I am behind on the assignment I gave to myself, but I wanted to make sure I stuck with it. The past two weeks were busy, but also filled with very encouraging news. I will share the news in a couple of weeks.
The assignment I gave to myself involved me writing poetry for the first week. I only wrote one poem, but I wanted to do at least two to make this legit. Here it goes.
I have seen men try their hardest
and still fail in the end.
I have felt the warmth of a mother
only to have it stolen.
I have felt pain from that same mother’s hand
because of drugs that took her soul.
I’ve heard words that bite at flesh and bone,
never knowing what they stole.
I’ve seen pain and hurt and sorrow too,
all lurking to kill and steal.
I’ve also seen God’s grace abound
as death nipped at my heels.
Through all of this I found God,
waiting for my attention.
He cleansed my heart and healed my wounds
and showed me true affection.
It’s not the best poem I’ve written, but I’m pleased with it. I’ve remembered that through poetry I used to make myself vulnerable. As time has passed, I made myself less and less vulnerable. This has also been accompanied with a lack of understanding towards myself. While writing just two poems (about my feelings or thoughts) I was reminded of what it means to make myself vulnerable, and how to understand a piece of myself. I may not continue to write poetry on a daily basis, but I will revisit it more often.

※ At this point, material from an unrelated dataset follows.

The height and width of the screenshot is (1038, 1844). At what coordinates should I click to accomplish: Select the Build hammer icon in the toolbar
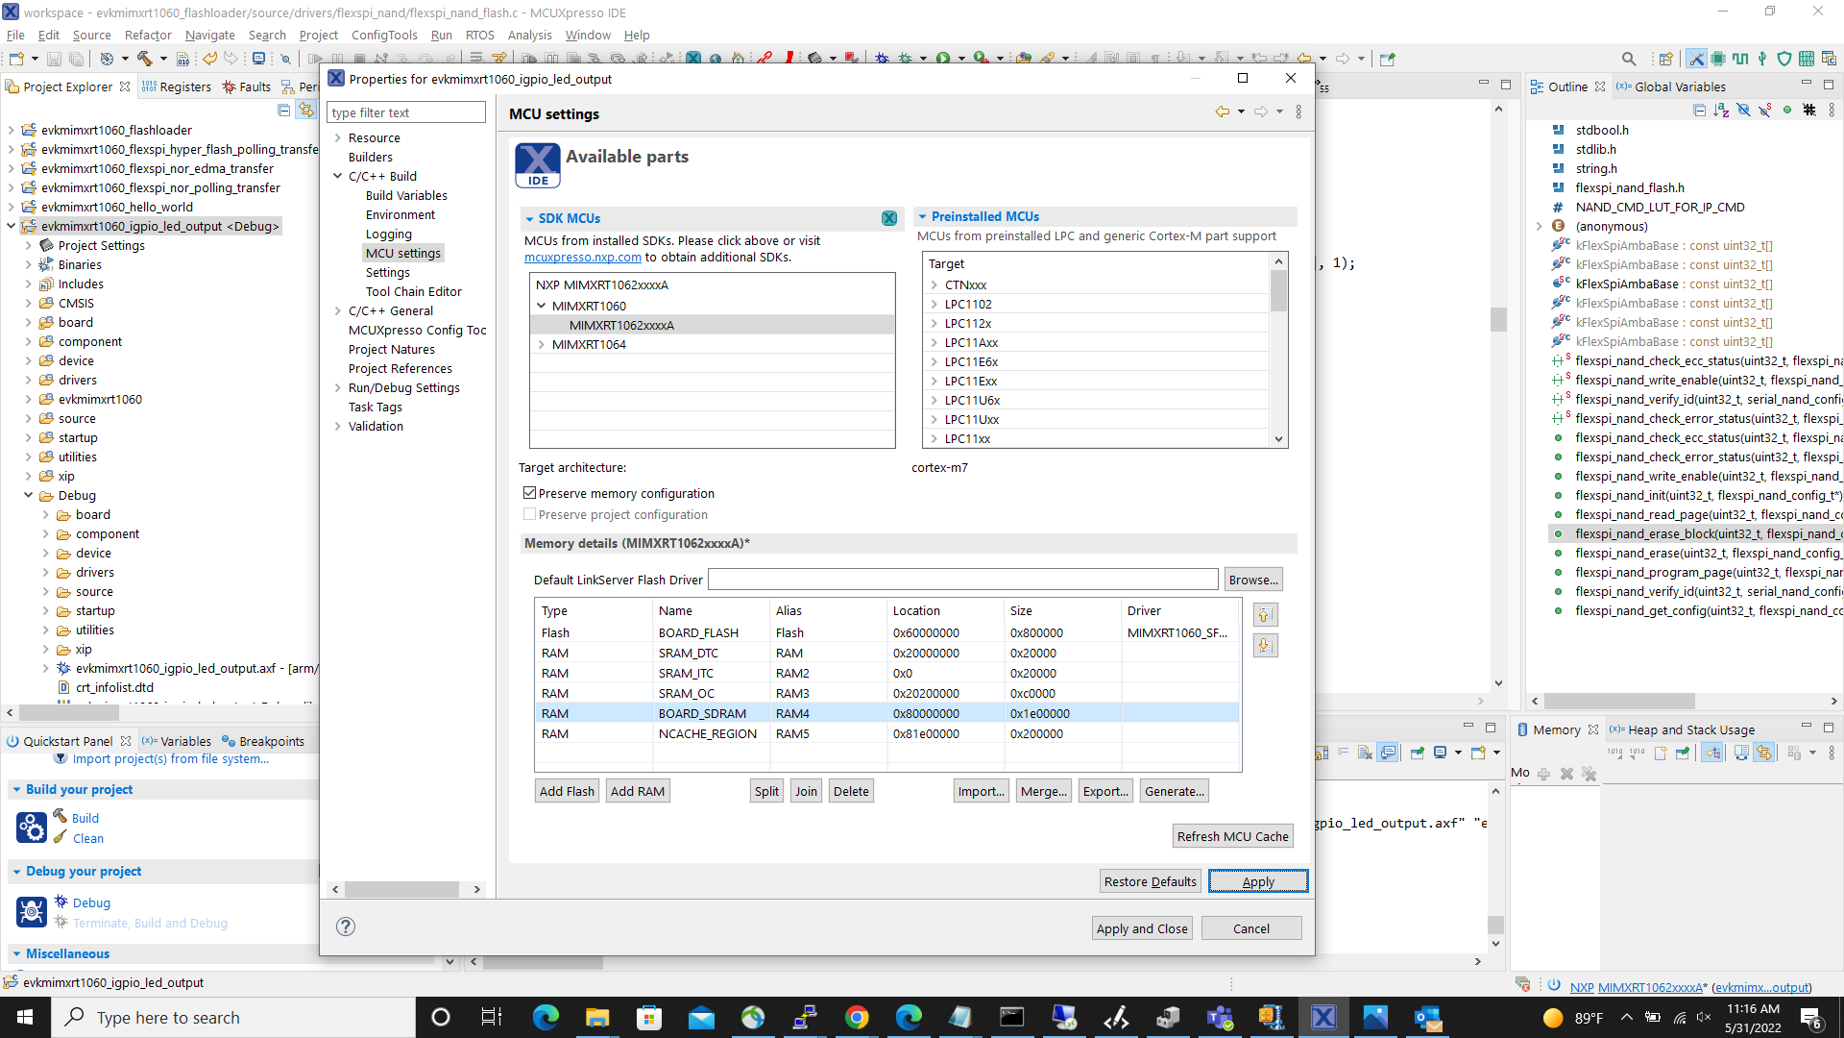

I’m going to move on to photography next. We are going to Table Rock State Park this weekend for my birthday so that should make for some good pictures. ❤
The photography entries will probably have more pictures rather than words, but I feel like that’s a given.
Maymester is over, and I am now in the midst of Summer I which includes my computer class (required) and Social Psychology. They are going well, but I am a bit frustrated with Charleston Southern for requiring a computer class with a curriculum that a 4th grader could probably pass. Nevertheless, I push forward.